I am running this query in Spark shell but it gives me error,
sqlContext.sql(
"select sal from samplecsv where sal < (select MAX(sal) from samplecsv)"
).collect().foreach(println)
error:
java.lang.RuntimeException: [1.47] failure: ``)'' expected but identifier MAX found
select sal from samplecsv where sal < (select MAX(sal) from samplecsv) ^ at scala.sys.package$.error(package.scala:27) Can anybody explan me,thanks
Planned features:
Spark 2.0+
Spark SQL should support both correlated and uncorrelated subqueries. See SubquerySuite
for details.
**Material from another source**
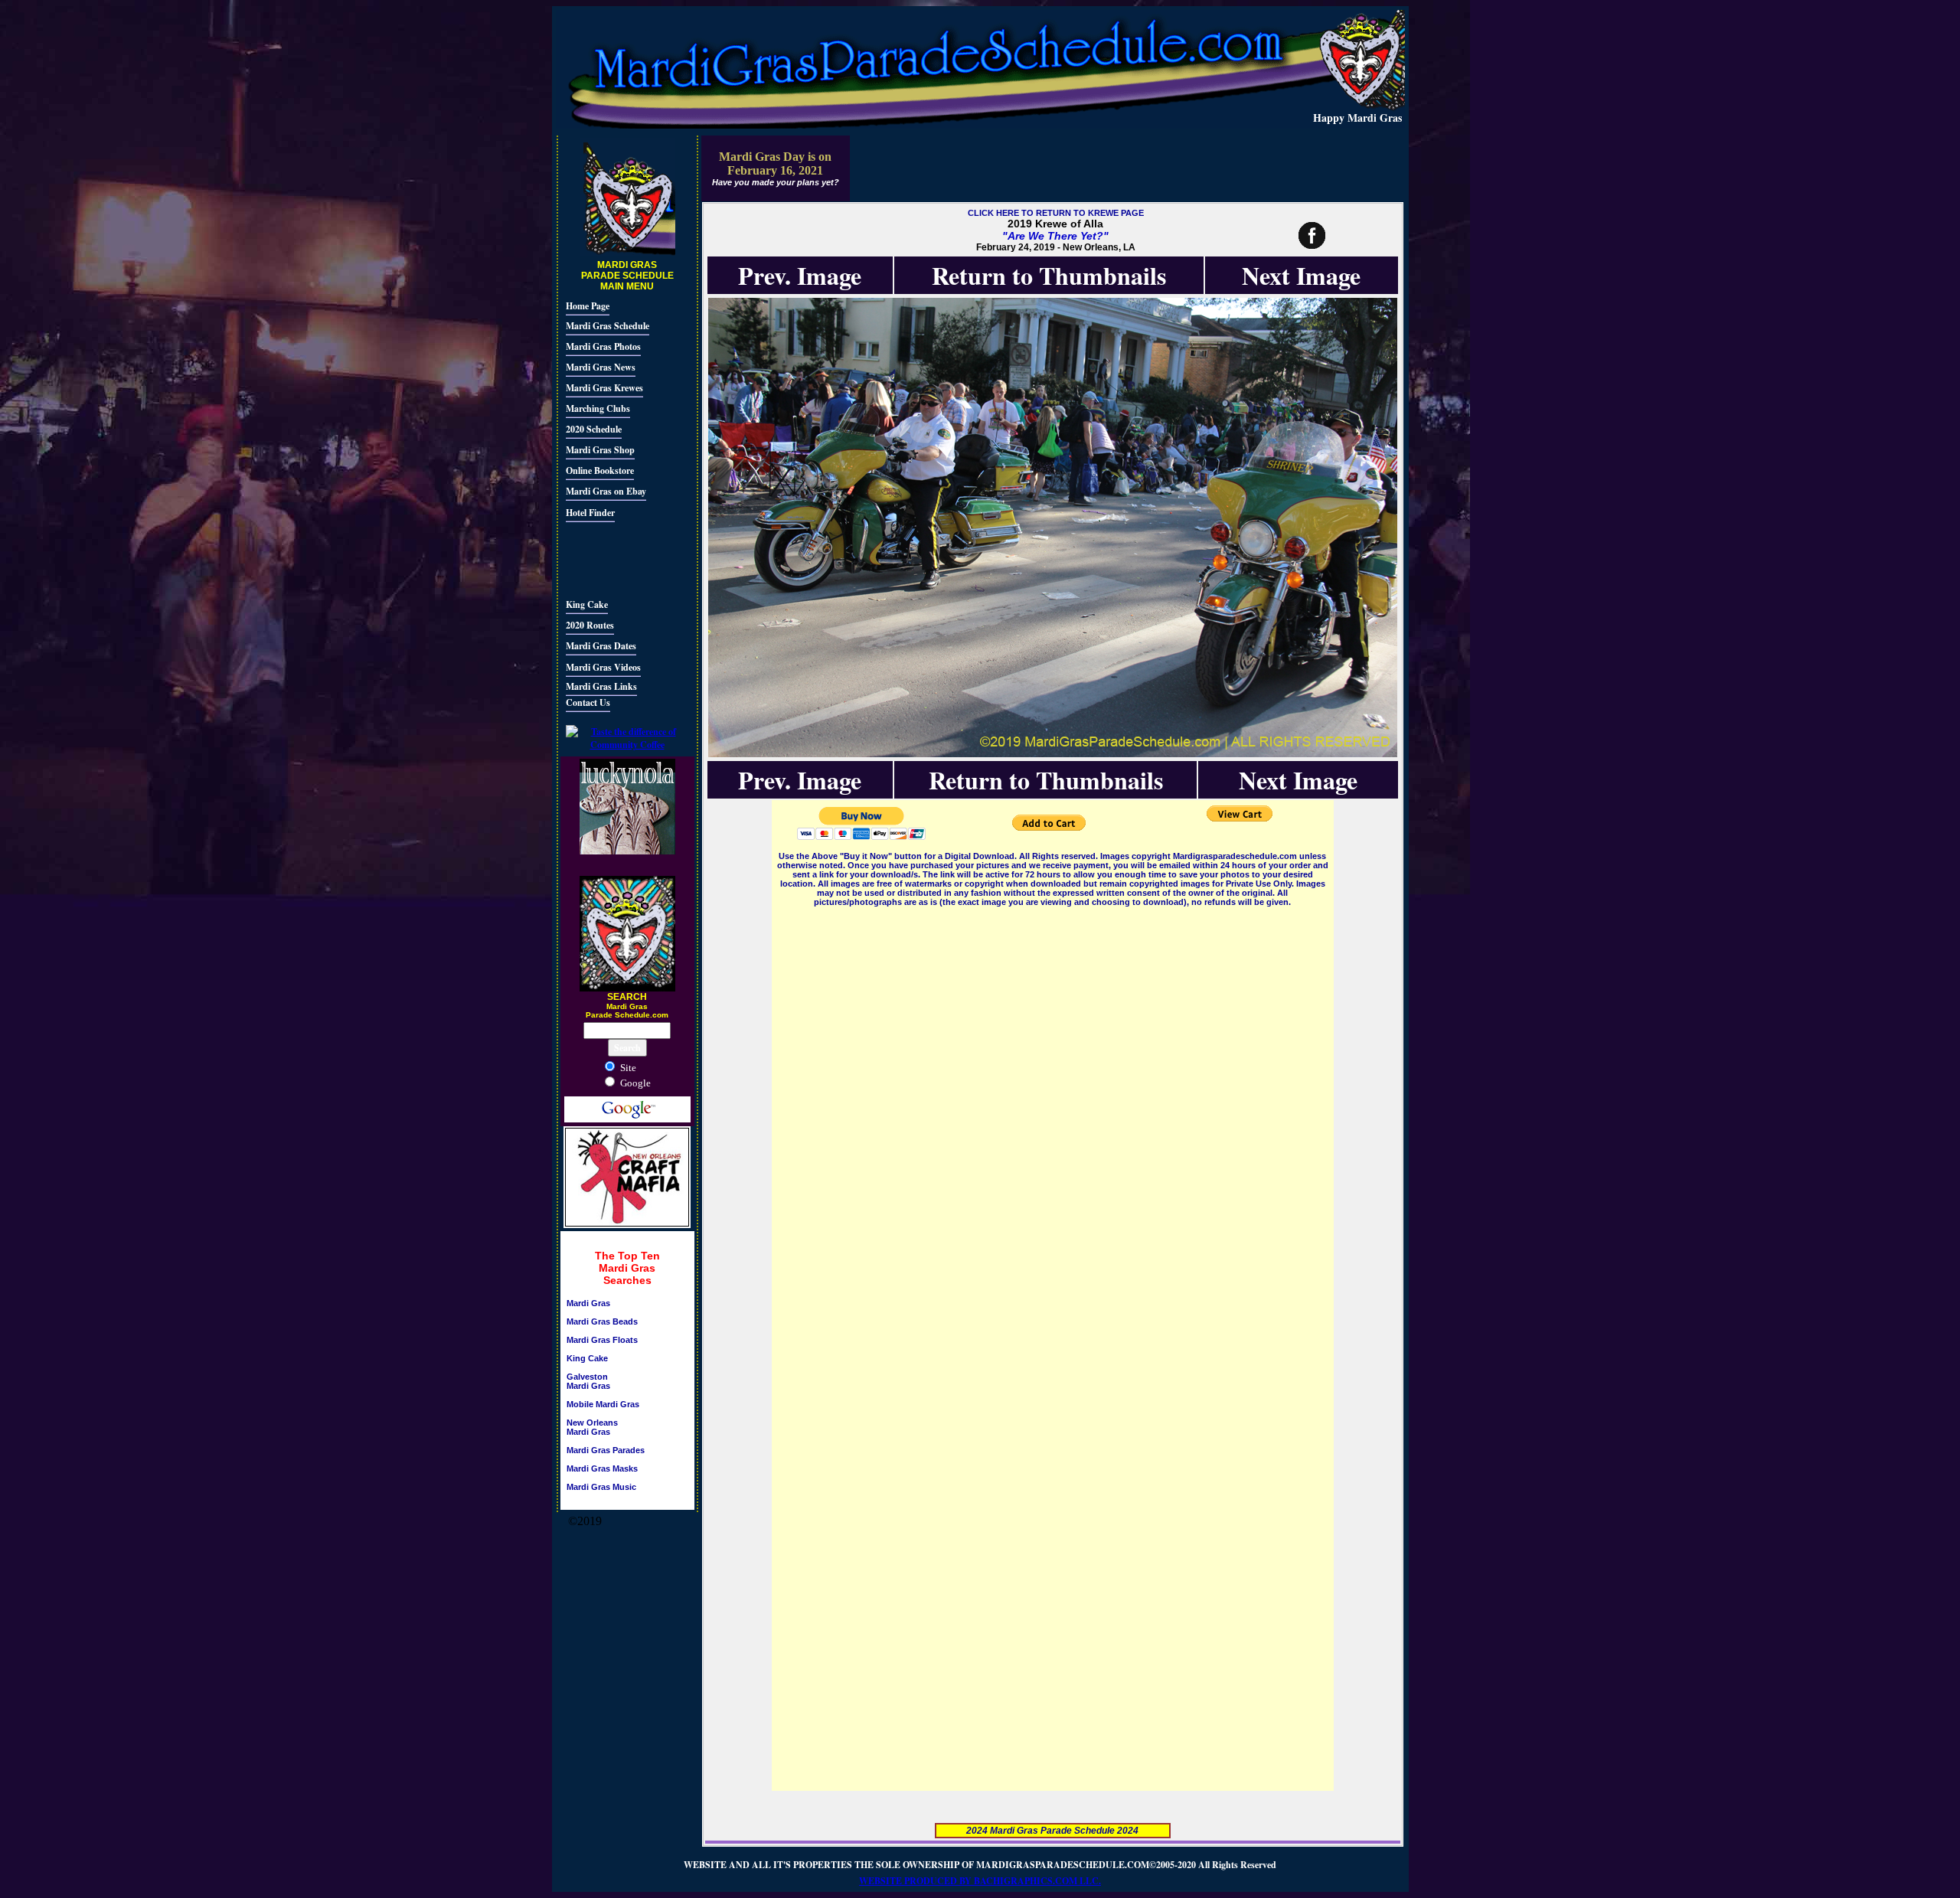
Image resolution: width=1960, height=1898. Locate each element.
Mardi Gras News (600, 367)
Some examples include:
select * from l where exists (select * from r where l.a = r.c)
select * from l where not exists (select * from r where l.a = r.c)
select * from l where l.a in (select c from r)
select * from l where a not in (select c from r)
Unfortunately as for now (Spark 2.0) it is impossible to express the same logic using DataFrame
DSL.
Spark < 2.0
Spark supports subqueries in the FROM
clause (same as Hive <= 0.12).
SELECT col FROM (SELECT * FROM t1 WHERE bar) t2
It simply doesn't support subqueries in the WHERE
clause.Generally speaking arbitrary subqueries (in particular correlated subqueries) couldn't be expressed using Spark without promoting to Cartesian join.
Since subquery performance is usually a significant issue in a typical relational system and every subquery can be expressed using JOIN
there is no loss-of-function here.